* **Directions**
Begin at the first line below and copy each line exactly, ending with the line where "Given: Click the Original" appears.

* **Input material**
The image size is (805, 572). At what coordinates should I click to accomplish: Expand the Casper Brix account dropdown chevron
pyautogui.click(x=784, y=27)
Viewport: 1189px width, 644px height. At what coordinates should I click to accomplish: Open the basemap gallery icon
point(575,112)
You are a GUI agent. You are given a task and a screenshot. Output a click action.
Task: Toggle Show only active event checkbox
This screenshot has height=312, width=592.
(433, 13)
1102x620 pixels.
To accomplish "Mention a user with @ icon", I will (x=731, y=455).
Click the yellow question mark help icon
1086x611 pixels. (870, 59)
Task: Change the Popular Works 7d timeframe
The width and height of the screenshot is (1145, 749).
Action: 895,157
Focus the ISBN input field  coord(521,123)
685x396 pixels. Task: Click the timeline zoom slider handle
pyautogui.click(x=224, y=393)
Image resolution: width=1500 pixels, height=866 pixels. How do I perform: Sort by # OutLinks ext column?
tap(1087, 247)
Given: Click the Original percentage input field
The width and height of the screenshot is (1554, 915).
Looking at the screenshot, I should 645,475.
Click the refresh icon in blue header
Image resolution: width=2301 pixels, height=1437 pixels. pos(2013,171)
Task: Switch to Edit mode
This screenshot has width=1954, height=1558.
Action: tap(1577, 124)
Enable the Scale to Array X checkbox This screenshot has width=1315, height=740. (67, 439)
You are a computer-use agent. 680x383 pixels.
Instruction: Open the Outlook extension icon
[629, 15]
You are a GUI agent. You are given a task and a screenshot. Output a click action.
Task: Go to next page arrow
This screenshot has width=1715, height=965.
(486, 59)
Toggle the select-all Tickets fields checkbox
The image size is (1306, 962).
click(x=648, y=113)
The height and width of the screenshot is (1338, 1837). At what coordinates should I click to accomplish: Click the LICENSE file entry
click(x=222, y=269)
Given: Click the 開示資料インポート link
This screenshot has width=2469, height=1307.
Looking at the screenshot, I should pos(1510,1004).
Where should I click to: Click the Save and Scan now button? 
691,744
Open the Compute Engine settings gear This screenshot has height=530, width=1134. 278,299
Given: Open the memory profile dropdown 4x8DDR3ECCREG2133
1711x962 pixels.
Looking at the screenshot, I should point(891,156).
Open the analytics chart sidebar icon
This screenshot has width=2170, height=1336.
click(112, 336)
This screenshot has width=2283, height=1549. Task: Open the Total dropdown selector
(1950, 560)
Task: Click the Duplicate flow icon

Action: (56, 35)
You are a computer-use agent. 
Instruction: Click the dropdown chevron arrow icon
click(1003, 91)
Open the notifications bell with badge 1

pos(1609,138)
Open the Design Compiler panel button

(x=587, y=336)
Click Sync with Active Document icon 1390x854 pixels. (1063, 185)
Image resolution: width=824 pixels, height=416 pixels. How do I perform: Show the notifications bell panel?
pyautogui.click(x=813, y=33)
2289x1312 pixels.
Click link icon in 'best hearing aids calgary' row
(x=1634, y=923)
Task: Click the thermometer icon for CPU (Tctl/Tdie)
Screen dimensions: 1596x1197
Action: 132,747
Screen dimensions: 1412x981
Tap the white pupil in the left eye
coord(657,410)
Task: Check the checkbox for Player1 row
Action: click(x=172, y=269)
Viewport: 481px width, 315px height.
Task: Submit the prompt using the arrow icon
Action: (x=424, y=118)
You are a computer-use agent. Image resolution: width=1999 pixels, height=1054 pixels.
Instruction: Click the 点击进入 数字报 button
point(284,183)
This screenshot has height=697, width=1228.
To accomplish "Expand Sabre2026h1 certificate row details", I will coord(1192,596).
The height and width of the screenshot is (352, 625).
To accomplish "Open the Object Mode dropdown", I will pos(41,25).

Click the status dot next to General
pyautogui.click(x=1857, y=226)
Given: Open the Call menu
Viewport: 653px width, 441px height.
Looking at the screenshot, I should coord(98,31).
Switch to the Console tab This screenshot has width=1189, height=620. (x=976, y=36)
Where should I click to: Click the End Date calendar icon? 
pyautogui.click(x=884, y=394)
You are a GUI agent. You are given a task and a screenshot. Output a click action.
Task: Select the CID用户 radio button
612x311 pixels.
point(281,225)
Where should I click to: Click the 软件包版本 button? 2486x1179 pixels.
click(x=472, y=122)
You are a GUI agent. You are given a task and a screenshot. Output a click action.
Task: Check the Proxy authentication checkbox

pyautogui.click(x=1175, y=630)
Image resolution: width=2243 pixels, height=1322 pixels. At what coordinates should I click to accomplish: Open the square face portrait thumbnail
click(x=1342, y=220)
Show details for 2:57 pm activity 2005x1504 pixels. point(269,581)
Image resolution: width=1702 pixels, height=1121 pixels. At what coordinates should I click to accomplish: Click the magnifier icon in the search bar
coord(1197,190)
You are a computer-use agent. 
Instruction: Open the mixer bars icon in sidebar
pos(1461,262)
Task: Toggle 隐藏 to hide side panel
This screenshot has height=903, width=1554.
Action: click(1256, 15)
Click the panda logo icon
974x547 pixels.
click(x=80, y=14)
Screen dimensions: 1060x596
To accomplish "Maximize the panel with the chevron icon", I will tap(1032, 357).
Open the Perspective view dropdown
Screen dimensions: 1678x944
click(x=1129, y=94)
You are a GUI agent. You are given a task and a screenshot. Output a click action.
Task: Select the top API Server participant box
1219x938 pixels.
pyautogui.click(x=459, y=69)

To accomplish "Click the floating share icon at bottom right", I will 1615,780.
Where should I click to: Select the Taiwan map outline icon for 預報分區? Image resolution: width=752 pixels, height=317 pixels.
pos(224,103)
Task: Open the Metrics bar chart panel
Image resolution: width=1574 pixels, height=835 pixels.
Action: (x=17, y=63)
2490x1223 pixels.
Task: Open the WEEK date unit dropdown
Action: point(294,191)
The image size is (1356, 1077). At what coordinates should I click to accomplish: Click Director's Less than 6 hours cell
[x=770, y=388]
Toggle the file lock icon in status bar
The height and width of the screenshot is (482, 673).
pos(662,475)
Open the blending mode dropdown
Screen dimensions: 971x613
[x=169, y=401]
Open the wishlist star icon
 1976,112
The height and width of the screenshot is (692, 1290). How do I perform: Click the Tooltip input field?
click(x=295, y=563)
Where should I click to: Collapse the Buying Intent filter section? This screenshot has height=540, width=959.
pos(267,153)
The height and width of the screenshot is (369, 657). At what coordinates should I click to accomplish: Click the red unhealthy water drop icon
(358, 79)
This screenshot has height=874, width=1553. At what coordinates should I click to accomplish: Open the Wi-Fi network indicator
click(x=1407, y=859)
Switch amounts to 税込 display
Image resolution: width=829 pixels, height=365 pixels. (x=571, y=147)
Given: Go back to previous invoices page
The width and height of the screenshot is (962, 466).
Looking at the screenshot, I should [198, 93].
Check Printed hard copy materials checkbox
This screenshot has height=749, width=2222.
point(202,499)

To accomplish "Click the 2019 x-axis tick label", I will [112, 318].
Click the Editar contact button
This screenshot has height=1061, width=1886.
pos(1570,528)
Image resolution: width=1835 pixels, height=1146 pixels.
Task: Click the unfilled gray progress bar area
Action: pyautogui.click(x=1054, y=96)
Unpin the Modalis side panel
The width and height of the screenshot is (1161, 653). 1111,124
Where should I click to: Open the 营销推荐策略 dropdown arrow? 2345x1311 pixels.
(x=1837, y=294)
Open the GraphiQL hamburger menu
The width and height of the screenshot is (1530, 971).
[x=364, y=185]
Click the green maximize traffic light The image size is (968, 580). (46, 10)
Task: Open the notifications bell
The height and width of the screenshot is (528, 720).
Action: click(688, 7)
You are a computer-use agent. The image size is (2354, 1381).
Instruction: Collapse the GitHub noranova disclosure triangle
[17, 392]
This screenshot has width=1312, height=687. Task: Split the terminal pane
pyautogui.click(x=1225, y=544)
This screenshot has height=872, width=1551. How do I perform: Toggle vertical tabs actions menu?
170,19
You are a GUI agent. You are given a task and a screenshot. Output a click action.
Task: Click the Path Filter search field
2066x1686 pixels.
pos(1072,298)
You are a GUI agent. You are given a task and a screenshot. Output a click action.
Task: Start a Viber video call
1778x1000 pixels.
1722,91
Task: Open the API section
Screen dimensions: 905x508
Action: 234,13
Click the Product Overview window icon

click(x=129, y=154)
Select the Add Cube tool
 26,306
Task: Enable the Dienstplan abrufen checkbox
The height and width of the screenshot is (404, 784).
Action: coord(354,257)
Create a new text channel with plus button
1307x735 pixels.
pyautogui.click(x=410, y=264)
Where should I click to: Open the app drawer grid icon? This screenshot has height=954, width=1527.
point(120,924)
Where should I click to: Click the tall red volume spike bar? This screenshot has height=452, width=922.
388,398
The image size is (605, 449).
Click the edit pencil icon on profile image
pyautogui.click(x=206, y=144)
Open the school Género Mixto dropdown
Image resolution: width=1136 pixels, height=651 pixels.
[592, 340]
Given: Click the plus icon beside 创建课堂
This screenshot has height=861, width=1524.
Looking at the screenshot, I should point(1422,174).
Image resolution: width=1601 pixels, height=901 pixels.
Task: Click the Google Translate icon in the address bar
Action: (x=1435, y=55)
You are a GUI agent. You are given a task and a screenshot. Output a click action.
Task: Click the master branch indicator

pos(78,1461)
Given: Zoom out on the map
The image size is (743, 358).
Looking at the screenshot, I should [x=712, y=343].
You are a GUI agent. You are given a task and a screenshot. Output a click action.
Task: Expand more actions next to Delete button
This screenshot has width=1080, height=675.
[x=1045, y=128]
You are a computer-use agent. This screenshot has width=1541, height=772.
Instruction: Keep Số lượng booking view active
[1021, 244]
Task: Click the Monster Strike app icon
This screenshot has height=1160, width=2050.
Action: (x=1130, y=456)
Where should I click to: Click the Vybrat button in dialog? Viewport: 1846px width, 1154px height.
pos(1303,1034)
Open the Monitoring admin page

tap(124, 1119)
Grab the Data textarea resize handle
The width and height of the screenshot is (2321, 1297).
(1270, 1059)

* **Answer area**
The image size is (805, 572). At what coordinates should I click to accomplish: Expand the Casper Brix account dropdown chevron
pyautogui.click(x=784, y=27)
Viewport: 1189px width, 644px height. At what coordinates should I click to accomplish: Open the basemap gallery icon
point(575,112)
You are a GUI agent. You are given a task and a screenshot. Output a click action.
Task: Toggle Show only active event checkbox
This screenshot has height=312, width=592.
(433, 13)
1102x620 pixels.
To accomplish "Mention a user with @ icon", I will (x=731, y=455).
Click the yellow question mark help icon
1086x611 pixels. (870, 59)
Task: Change the Popular Works 7d timeframe
The width and height of the screenshot is (1145, 749).
Action: 895,157
Focus the ISBN input field  coord(521,123)
685x396 pixels. Task: Click the timeline zoom slider handle
pyautogui.click(x=224, y=393)
Image resolution: width=1500 pixels, height=866 pixels. How do I perform: Sort by # OutLinks ext column?
tap(1087, 247)
Given: Click the Original percentage input field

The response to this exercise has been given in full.